Something rustled nearby.

“Sung?”

He had trouble breathing and grabbed at his throat. Then felt warm hands on his chest.

“Sung, is that you?”

“Breathe, Mr. Dawkin. You have bad dream. Relax.”

He turned and saw her sitting beside him, her shiny black hair falling over her eyes, her neck long and arched like a swan’s.

It all came back to him-his kidnapping, his family, the missile program he was being forced to work on, and his terrible moral conundrum. For the second time in his life, he thought of killing himself. Junior year in high school he had swallowed a bottle of aspirin after his girlfriend dumped him for his best friend.

He told himself that this time he would do it right, and considered the means at his disposal, the cord of the space heater in the corner, the sharp edge of the metal bathroom sink.

But even as he did, Sung’s hands and words soothed him. “You need…relax, Mr. Dawkin. Go to sleep. Clear you head. You work in the morning.”

“Sung, I can’t sleep.”

“You miss family. Family okay?”

“I don’t know.”

She leaned in until their faces almost touched. “I stay with you, Mr. Dawkin. You want pill for sleep? I give you pill.”

“No pill, please.”

“You good man, Mr. Dawkin. You love family.”

He pictured Nan and Karen in his head and sighed. “Yes, I do.”

“You sick in you heart.”

“I am.”

“I know, Mr. Dawkin. I know.”

It was reassuring to hear her say so. His week of captivity had caused him to partially shed his sense of self because his very existence had become a problem. Dangerous men wanted his mind and the knowledge it contained. He had gone to Geneva with a plan to help save the planet and had been lured away by an offer to put the plan into operation. Now he was being asked to help destroy it.

The irony crushed him.

He blamed himself and the choices he had made. And then he argued that this current situation wasn’t his fault. He was a scientist and an engineer with no desire to hurt others. Could he help it if his expertise was used for sinister purposes? Yes, he had trained to become an expert in missile guidance systems. Yes, he had benefited from the money he earned from working for the U.S. government. It’s true that he could have gone into another field of endeavor.

“Sung, is there light at the end of the tunnel?” he asked out loud.

“I no understand,” she whispered back.

“Will I ever see my family again? Will I be able to face them when I do?”

He felt lost in a gray, formless muddle with nothing to hold on to. Death waited and watched. In many ways it seemed preferable to the dying ghostlike creatures that stumbled through the shadows of his consciousness at night.
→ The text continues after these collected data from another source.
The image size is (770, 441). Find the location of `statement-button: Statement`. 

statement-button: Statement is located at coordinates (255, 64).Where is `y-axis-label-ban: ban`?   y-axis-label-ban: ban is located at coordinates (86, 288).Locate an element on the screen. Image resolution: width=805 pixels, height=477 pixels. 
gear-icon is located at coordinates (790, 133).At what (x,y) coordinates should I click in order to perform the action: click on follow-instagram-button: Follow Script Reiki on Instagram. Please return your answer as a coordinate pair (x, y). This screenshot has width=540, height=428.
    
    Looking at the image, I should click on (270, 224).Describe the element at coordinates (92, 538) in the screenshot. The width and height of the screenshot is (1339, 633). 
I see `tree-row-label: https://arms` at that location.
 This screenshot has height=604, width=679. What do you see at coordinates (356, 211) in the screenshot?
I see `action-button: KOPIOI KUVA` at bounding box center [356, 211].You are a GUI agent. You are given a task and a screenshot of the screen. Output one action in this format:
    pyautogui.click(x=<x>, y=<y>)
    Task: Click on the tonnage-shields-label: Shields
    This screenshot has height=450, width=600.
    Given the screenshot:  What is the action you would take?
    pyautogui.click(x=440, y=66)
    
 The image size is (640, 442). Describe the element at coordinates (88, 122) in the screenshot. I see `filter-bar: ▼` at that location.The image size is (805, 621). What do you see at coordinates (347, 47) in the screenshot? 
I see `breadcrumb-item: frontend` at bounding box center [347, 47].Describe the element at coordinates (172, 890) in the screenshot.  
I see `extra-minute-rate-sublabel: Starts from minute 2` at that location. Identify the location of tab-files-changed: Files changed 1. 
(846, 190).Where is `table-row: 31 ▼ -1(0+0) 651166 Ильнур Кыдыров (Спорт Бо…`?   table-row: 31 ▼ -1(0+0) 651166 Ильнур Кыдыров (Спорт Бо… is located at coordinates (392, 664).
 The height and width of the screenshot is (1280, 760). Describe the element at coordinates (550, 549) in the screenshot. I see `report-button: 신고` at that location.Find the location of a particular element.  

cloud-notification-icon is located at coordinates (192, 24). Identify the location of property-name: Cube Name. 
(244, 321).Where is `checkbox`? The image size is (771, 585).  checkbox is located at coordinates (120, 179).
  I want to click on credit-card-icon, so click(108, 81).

“Mr. Dawkin…You family need you.”

This woman he knew almost nothing about had become his only real human contact. His nurse and angel of sorts. She sang him songs and told him stories, and massaged his legs, back, and shoulders to try to get him to relax.

In the far, far distance, over continents and oceans and beyond the moral quagmire he currently faced, waited his wife and daughter. He had no way of reaching them, or explaining why it might be better if he never came home.

His North Korean captors had cut him off completely from the outside world. No Internet, no phones, no newspapers, magazines, books, gossip. Nothing. Only Sung and the VCR, the TV monitor and a box of porno videos sitting in the corner.